<<<<

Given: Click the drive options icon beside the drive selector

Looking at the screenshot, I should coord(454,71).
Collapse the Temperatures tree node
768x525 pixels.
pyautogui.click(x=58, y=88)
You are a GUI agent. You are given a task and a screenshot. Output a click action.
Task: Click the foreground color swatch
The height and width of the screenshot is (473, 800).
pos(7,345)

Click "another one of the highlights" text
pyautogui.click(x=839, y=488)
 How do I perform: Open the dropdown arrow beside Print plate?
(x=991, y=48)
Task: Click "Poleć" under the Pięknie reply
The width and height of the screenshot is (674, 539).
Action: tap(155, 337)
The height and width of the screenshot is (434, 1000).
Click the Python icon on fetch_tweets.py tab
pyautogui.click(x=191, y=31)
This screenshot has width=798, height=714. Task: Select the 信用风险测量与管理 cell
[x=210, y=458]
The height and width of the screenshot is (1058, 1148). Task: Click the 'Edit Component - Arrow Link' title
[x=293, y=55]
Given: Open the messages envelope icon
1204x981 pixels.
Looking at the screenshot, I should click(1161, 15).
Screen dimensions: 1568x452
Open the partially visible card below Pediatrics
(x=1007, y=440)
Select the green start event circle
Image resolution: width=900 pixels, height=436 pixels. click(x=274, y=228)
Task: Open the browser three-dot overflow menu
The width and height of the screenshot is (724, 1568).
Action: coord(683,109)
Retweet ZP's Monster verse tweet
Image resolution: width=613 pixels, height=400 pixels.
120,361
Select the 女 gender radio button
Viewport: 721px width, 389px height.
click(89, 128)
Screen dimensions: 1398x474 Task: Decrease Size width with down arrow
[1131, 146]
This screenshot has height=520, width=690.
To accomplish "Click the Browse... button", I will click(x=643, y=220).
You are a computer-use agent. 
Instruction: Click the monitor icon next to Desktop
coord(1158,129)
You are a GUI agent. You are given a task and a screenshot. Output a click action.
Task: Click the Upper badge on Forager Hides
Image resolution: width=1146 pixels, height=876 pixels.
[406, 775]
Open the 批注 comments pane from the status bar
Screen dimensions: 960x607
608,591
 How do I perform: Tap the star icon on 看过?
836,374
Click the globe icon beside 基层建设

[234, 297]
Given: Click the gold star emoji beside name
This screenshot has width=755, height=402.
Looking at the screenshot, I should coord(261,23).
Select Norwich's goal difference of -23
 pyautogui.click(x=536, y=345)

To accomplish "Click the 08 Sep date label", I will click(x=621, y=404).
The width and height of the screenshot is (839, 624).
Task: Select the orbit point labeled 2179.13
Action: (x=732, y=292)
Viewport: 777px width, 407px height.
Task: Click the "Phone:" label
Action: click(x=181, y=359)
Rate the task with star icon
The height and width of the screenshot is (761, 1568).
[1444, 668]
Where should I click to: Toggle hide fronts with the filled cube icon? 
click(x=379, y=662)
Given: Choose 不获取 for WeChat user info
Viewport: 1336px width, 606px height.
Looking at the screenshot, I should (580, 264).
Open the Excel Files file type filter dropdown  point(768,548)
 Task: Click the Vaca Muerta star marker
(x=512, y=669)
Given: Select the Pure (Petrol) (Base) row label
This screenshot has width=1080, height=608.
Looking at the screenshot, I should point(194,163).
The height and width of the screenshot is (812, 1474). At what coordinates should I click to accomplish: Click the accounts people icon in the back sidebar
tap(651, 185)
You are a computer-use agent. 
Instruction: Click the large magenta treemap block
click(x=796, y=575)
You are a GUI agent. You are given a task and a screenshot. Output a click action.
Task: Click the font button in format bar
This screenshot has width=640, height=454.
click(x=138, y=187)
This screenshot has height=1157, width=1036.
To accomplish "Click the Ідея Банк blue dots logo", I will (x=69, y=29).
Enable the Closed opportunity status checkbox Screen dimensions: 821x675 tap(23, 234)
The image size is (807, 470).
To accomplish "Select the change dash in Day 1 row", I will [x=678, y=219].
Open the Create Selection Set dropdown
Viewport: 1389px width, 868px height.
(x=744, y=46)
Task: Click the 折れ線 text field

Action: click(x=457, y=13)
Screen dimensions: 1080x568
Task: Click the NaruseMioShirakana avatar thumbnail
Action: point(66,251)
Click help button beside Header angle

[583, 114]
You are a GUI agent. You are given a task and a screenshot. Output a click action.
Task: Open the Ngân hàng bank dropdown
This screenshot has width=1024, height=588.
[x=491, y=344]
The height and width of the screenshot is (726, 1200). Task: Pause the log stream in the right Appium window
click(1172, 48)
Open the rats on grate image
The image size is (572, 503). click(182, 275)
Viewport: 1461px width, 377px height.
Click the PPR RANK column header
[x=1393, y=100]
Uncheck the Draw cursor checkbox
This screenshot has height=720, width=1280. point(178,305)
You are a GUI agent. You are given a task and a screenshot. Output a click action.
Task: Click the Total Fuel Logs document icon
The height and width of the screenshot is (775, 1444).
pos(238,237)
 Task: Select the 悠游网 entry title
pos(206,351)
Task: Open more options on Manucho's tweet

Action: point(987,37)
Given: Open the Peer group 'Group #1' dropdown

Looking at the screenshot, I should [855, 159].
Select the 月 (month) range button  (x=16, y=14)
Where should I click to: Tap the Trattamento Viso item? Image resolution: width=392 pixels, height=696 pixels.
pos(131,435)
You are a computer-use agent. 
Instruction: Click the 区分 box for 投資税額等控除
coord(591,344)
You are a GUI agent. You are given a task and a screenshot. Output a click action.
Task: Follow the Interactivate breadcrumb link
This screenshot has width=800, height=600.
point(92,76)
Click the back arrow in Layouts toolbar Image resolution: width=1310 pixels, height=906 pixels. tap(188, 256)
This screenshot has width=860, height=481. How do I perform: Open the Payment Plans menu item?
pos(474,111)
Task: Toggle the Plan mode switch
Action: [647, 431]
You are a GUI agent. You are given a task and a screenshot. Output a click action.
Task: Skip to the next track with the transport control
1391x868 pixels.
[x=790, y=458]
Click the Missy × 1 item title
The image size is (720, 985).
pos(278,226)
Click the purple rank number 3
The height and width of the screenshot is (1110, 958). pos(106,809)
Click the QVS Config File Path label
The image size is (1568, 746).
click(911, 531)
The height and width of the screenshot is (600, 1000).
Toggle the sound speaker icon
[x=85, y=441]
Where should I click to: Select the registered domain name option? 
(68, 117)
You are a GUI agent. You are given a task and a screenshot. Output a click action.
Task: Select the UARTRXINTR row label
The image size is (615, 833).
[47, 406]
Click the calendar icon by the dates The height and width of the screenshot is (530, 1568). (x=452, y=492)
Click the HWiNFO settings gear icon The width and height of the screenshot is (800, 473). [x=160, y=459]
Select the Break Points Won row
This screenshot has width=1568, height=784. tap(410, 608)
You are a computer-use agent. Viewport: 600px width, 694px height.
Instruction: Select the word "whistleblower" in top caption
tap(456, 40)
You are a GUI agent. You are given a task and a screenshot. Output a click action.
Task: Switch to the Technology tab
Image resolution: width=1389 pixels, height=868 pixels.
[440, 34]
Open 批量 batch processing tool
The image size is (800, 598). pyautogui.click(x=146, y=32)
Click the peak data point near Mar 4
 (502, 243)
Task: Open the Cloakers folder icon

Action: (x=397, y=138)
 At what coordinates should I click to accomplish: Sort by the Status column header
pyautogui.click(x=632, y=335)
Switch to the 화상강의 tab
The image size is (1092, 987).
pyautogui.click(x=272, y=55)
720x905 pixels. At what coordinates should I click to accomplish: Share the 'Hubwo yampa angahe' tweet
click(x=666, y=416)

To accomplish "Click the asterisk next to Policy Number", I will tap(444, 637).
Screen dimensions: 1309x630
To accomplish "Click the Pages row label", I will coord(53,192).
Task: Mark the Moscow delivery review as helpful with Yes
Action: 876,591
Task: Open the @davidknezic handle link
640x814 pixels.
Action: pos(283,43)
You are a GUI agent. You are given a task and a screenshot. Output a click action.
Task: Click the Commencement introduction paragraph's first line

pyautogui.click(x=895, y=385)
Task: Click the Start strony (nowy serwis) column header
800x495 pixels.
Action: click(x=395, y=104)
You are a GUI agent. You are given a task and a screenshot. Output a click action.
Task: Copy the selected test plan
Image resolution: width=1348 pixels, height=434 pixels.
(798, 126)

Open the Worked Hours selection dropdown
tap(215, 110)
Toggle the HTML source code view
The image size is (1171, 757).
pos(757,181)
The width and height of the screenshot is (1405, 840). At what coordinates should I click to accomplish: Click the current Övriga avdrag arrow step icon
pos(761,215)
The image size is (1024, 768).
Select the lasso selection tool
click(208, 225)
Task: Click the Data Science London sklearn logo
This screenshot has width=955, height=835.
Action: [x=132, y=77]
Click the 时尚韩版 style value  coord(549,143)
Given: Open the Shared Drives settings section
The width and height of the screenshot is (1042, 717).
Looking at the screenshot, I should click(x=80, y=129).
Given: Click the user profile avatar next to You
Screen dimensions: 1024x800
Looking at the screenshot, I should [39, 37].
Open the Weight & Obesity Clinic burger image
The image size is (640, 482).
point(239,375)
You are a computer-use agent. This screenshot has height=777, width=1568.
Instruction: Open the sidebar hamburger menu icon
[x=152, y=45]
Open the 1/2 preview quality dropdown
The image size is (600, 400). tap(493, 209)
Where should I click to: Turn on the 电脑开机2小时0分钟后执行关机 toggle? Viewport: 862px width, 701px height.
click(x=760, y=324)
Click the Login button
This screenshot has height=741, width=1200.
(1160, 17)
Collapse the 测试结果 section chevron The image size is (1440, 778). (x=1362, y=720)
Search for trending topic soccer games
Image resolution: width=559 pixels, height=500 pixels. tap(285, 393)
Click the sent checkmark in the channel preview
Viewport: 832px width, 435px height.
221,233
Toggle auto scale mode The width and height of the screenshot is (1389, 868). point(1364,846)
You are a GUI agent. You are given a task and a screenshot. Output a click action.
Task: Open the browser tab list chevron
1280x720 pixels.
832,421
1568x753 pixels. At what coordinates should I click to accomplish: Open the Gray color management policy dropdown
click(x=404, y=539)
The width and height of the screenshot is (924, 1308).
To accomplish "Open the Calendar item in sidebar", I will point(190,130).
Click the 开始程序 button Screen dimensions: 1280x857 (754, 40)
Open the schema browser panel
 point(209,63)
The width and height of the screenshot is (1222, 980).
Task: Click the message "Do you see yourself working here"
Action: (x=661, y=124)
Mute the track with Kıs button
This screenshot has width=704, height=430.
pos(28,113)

>>>>

**WORK ORDER:**
In the material above, find the line containing "the Pięknie reply" and the line containing "Screen dimensions: 1568x452", then write out exactly those two lines and every line between them, and nothing more.

**WORKED SOLUTION:**
Task: Click "Poleć" under the Pięknie reply
The width and height of the screenshot is (674, 539).
Action: tap(155, 337)
The height and width of the screenshot is (434, 1000).
Click the Python icon on fetch_tweets.py tab
pyautogui.click(x=191, y=31)
This screenshot has width=798, height=714. Task: Select the 信用风险测量与管理 cell
[x=210, y=458]
The height and width of the screenshot is (1058, 1148). Task: Click the 'Edit Component - Arrow Link' title
[x=293, y=55]
Given: Open the messages envelope icon
1204x981 pixels.
Looking at the screenshot, I should click(1161, 15).
Screen dimensions: 1568x452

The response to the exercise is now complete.